The primary issue is that they’re all imperfect when it comes to explaining complex models, though at Paragon, we prefer to use SHAP as it allows us to learn more about individual features by studying them in isolation.

However, there is more to consider than just explainability and predictive power when considering the development and use of ML models.

For example, modelling is always a balancing act between over-fitting versus over-simplifying. When developing ML models, selecting and setting the right hyper-parameters can control for over-fitting. This is often an iterative process, using hold-out data samples that have not been used to train the ML models to test for over-fitting.

And whether ML or logistic regression, the credit risk modelling requirements remain the same:

Process – to drive efficiency, repeatability and control risks
People and Tools – to go hand in hand with the defined processes
Governance and Regulation – to drive best practice, help inform processes and demonstrate adherence

It is only by assessing all five areas in terms of the given situation and what is important and required in each area, that you can determine if a particular modelling approach is right and appropriate for that situation.
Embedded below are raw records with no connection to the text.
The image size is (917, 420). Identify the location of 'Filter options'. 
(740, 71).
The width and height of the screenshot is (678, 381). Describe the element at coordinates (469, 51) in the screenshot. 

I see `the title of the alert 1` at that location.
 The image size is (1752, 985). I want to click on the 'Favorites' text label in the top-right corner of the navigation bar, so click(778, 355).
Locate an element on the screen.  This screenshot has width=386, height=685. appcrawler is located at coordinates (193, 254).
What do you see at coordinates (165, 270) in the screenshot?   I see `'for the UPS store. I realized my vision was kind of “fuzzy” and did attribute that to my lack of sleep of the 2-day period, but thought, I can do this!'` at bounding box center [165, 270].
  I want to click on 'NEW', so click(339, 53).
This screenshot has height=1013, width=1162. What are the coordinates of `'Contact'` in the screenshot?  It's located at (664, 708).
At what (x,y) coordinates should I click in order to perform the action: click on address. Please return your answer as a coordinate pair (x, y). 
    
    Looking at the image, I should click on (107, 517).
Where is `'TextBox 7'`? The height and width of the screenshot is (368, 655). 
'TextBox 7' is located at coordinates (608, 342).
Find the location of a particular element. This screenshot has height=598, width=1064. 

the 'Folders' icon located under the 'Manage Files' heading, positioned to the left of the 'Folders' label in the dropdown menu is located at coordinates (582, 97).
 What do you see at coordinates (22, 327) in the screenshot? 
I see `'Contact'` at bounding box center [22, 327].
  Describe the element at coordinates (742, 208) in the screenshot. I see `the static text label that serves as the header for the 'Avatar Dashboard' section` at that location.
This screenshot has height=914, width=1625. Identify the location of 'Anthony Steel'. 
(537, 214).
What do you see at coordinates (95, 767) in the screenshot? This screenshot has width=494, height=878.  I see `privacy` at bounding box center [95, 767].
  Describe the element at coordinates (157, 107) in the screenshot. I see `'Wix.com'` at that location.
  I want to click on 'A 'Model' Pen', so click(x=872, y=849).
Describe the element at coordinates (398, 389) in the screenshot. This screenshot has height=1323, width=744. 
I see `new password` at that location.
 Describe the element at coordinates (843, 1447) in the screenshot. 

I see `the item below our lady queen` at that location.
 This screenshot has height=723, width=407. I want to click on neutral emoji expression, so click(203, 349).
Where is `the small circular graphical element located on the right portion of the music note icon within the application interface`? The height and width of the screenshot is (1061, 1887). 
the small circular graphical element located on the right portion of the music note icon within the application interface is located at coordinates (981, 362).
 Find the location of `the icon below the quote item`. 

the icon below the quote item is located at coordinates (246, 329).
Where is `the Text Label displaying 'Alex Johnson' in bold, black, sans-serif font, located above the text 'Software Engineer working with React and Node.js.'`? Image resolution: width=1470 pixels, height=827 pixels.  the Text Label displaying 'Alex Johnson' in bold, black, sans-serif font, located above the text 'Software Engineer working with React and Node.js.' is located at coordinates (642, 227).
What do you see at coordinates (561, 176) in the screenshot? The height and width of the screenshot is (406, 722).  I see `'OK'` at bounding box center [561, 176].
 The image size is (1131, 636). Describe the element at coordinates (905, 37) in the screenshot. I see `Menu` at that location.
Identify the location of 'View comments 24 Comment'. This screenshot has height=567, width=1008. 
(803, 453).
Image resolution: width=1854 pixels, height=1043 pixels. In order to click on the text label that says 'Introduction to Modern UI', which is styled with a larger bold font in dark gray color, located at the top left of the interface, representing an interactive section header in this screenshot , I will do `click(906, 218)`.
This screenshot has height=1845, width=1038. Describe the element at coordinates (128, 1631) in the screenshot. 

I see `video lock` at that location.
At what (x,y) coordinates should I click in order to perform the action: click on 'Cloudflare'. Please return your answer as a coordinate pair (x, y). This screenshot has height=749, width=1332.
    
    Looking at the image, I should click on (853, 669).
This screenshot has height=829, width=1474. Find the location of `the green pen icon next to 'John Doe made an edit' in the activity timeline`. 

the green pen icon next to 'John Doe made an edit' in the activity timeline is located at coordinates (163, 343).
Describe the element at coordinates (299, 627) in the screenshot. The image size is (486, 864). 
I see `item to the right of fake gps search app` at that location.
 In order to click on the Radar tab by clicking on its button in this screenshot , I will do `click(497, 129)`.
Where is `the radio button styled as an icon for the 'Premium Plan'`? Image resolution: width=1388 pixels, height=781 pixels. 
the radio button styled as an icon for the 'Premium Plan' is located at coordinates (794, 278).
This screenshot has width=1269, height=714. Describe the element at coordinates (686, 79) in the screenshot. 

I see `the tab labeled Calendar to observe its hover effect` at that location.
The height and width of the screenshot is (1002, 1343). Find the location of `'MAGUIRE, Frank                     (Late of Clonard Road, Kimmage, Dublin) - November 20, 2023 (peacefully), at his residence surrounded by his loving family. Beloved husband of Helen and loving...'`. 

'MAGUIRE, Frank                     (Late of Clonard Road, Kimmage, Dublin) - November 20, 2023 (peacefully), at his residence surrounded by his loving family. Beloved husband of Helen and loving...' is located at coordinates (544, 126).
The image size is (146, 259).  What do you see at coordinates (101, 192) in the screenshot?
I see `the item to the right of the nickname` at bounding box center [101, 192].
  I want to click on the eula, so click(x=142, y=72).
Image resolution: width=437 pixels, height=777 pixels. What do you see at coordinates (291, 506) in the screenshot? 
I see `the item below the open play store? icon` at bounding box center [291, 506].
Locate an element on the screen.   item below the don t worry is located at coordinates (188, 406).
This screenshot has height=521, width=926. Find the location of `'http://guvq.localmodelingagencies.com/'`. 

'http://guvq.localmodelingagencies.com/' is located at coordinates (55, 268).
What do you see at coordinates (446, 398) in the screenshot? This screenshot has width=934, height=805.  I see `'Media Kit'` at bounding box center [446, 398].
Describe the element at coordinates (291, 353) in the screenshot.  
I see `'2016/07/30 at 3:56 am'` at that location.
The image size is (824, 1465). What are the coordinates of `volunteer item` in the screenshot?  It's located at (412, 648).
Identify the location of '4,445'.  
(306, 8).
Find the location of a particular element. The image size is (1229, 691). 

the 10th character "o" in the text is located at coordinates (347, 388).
The answers to these questions may be different depending upon what is being predicted, when and where will the model be used. For example, marketing models vs. P.D. models vs. fraud models – they will all have different requirements and considerations.

Which is why we have recently introduced machine learning Random Forest and XGBoost approaches into our Modeller software. Even though many, many trees have to be developed for each tree ensemble Random Forest model, the time taken to develop these models this can be accelerated by building several trees at the same time in parallel. And the use of feature importance and SHAP values provides explainability. But you can still use traditional methods where it suits the application and in turn benchmark one approach against another.

We believe that providing choice and flexibility in modelling techniques is essential to allowing the modeller to use their skill and these five guiding principles in developing the best approach to any given requirement.